◆ **What the task requires**
What you give back must match the data below character for character.
====================
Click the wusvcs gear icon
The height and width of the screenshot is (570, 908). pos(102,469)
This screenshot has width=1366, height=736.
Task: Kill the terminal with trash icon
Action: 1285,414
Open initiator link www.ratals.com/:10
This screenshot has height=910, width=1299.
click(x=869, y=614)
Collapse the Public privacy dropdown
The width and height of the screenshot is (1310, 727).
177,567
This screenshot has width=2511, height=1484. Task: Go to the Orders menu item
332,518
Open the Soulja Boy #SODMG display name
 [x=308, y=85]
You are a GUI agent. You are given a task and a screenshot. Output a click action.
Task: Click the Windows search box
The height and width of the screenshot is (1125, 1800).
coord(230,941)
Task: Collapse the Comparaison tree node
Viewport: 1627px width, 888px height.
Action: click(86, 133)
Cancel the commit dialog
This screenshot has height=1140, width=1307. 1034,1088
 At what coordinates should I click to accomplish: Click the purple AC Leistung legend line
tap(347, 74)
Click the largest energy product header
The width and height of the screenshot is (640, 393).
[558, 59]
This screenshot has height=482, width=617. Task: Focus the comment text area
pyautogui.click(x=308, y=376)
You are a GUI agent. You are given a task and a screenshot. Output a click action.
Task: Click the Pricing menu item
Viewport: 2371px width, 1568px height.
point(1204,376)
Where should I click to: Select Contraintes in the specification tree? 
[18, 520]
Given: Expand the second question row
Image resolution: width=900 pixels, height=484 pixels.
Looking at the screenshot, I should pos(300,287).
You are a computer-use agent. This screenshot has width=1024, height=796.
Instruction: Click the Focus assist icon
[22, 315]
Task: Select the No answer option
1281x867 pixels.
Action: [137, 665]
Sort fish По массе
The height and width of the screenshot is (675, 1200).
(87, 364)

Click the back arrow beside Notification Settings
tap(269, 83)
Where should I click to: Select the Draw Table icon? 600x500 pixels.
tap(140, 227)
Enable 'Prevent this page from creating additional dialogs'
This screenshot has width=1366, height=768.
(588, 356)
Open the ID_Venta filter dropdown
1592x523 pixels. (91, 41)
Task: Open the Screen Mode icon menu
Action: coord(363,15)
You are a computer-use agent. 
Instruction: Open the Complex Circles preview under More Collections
====================
◆ **The completed task**
Click the wusvcs gear icon
The height and width of the screenshot is (570, 908). pos(102,469)
This screenshot has width=1366, height=736.
Task: Kill the terminal with trash icon
Action: 1285,414
Open initiator link www.ratals.com/:10
This screenshot has height=910, width=1299.
click(x=869, y=614)
Collapse the Public privacy dropdown
The width and height of the screenshot is (1310, 727).
177,567
This screenshot has width=2511, height=1484. Task: Go to the Orders menu item
332,518
Open the Soulja Boy #SODMG display name
 [x=308, y=85]
You are a GUI agent. You are given a task and a screenshot. Output a click action.
Task: Click the Windows search box
The height and width of the screenshot is (1125, 1800).
coord(230,941)
Task: Collapse the Comparaison tree node
Viewport: 1627px width, 888px height.
Action: click(86, 133)
Cancel the commit dialog
This screenshot has height=1140, width=1307. 1034,1088
 At what coordinates should I click to accomplish: Click the purple AC Leistung legend line
tap(347, 74)
Click the largest energy product header
The width and height of the screenshot is (640, 393).
[558, 59]
This screenshot has height=482, width=617. Task: Focus the comment text area
pyautogui.click(x=308, y=376)
You are a GUI agent. You are given a task and a screenshot. Output a click action.
Task: Click the Pricing menu item
Viewport: 2371px width, 1568px height.
point(1204,376)
Where should I click to: Select Contraintes in the specification tree? 
[18, 520]
Given: Expand the second question row
Image resolution: width=900 pixels, height=484 pixels.
Looking at the screenshot, I should pos(300,287).
You are a computer-use agent. This screenshot has width=1024, height=796.
Instruction: Click the Focus assist icon
[22, 315]
Task: Select the No answer option
1281x867 pixels.
Action: [137, 665]
Sort fish По массе
The height and width of the screenshot is (675, 1200).
(87, 364)

Click the back arrow beside Notification Settings
tap(269, 83)
Where should I click to: Select the Draw Table icon? 600x500 pixels.
tap(140, 227)
Enable 'Prevent this page from creating additional dialogs'
This screenshot has width=1366, height=768.
(588, 356)
Open the ID_Venta filter dropdown
1592x523 pixels. (91, 41)
Task: Open the Screen Mode icon menu
Action: coord(363,15)
You are a computer-use agent. 
Instruction: Open the Complex Circles preview under More Collections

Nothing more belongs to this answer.